Perspectivas de clubes, plataformas y espectadores
Desde la óptica de los clubes limeños como Alianza Lima, la transmisión internacional representa una fuente de ingresos estable que compensa la volatilidad de la taquilla. Sin embargo, los directivos de equipos del norte del país advierten que la visibilidad reducida en territorio nacional erosiona el vínculo con la afición local y dificulta la captación de patrocinadores regionales. La diferencia de intereses entre clubes capitalinos y provinciales se agudiza cada vez que se negocia un nuevo ciclo de derechos.
Las plataformas, por su parte, argumentan que la segmentación por países permite ajustar precios y contenido a la capacidad adquisitiva de cada mercado. L1 MAX ha reportado crecimientos superiores al 18 % en suscripciones internacionales durante el último año, mientras que Liga 1 Play destaca el aumento de usuarios móviles en zonas urbanas peruanas. No obstante, ambos actores reconocen que la piratería sigue siendo una variable no controlada que reduce el retorno real de la inversión en exclusividad.
Los espectadores peruanos de menores ingresos enfrentan una disyuntiva clara: pagar por acceso legal o recurrir a transmisiones no autorizadas que, aunque gratuitas, carecen de calidad y estabilidad. Encuestas realizadas por la Federación Peruana de Fútbol en 2025 mostraron que el 37 % de los aficionados encuestados en distritos periféricos de Lima optaron por enlaces ilegales al menos una vez durante el Apertura. Esta cifra sugiere que la exclusividad comercial no elimina la demanda, solo la desplaza.
Riesgos de exclusión digital y dependencia de ingresos externos
La expansión de Liga 1 Play hacia mercados como México y Chile abre oportunidades, pero también introduce dependencia de variables externas.
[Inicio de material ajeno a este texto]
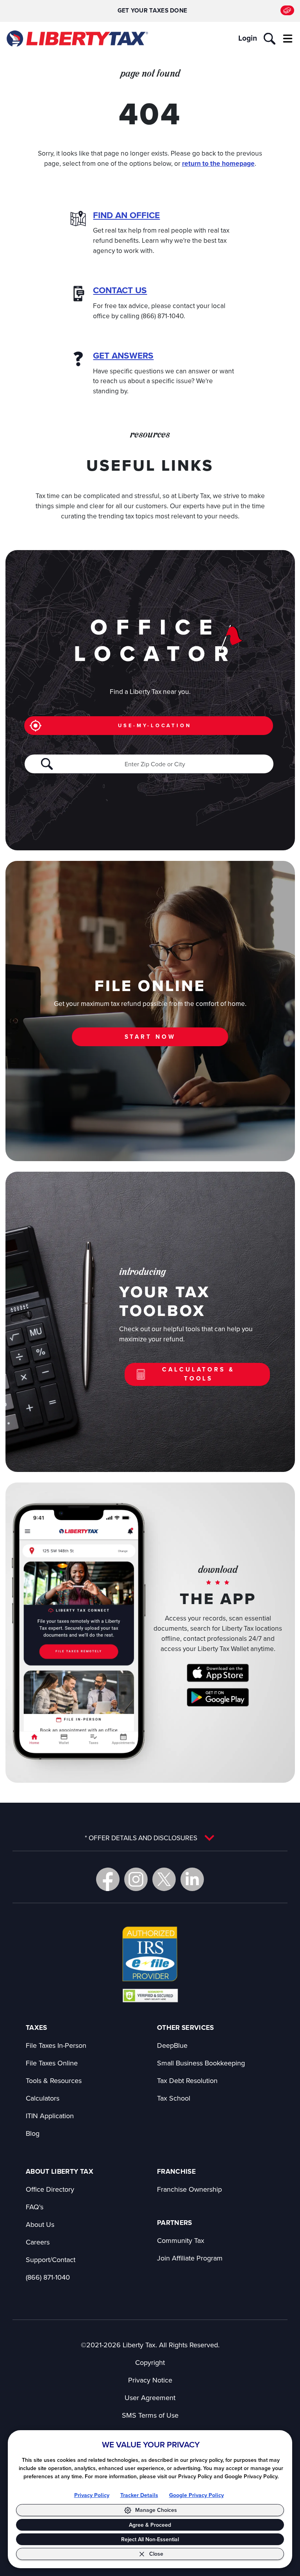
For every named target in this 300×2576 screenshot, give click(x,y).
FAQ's (34, 2207)
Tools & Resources (54, 2080)
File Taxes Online (52, 2063)
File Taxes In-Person (56, 2045)
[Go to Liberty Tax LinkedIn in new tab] (192, 1879)
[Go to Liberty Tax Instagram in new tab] (136, 1879)
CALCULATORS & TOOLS (198, 1374)
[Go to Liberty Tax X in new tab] (164, 1879)
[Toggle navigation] (288, 39)
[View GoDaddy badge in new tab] (150, 1995)
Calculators (42, 2098)
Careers (38, 2242)
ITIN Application (50, 2116)
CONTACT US (120, 290)
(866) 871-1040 (48, 2277)
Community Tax (180, 2240)
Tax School (173, 2098)
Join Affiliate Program (190, 2258)
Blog (32, 2133)
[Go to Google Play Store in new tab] (218, 1697)
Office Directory (50, 2189)
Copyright (150, 2362)
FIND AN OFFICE (126, 215)
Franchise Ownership (189, 2189)
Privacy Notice (150, 2380)
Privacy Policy (91, 2495)
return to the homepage (218, 163)
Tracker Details (139, 2495)
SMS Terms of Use (150, 2415)
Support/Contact (50, 2259)
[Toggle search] (269, 39)
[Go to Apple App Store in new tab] (218, 1673)
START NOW (150, 1036)
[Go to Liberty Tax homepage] (76, 38)
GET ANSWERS (123, 355)
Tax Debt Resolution (187, 2080)
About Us (40, 2224)
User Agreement (150, 2397)
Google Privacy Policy (196, 2495)
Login (247, 38)
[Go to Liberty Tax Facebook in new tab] (108, 1879)
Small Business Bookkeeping (201, 2063)
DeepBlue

Una eventual regulación más estricta de derechos de transmisión en la Unión Europea podría afectar los contratos actuales que permiten la emisión a las 03:30 en España. Asimismo, cualquier interrupción técnica en la plataforma digital durante un partido de alta demanda genera quejas masivas que dañan la reputación de la liga en su conjunto.
Otro riesgo latente es la concentración de audiencia en pocas plataformas. Si L1 MAX y Liga 1 Play logran consolidar su posición, los clubes pequeños podrían quedar aún más marginados en futuras negociaciones de derechos, ya que su atractivo comercial se mide principalmente por la cantidad de suscriptores que generan. Esta dinámica podría profundizar la brecha entre los equipos tradicionales y el resto de la primera división.
La tendencia hacia horarios cada vez más tardíos para satisfacer mercados externos también plantea interrogantes sobre el bienestar de jugadores y cuerpos técnicos. Partidos que comienzan cerca de medianoche en países vecinos obligan a desplazamientos y recuperaciones en horarios poco saludables, un factor que rara vez se discute en las mesas de negociación de derechos audiovisuales.
En el mediano plazo, la Liga 1 podría explorar modelos híbridos que combinen emisión paga con ventanas de acceso gratuito diferido para el público local. Experiencias similares en otras ligas sudamericanas muestran que esta fórmula reduce la piratería sin sacrificar ingresos por suscripción. La decisión de adoptar o rechazar tales mecanismos definirá si el fútbol peruano avanza hacia mayor inclusión o consolida una estructura de consumo segmentada por capacidad económica.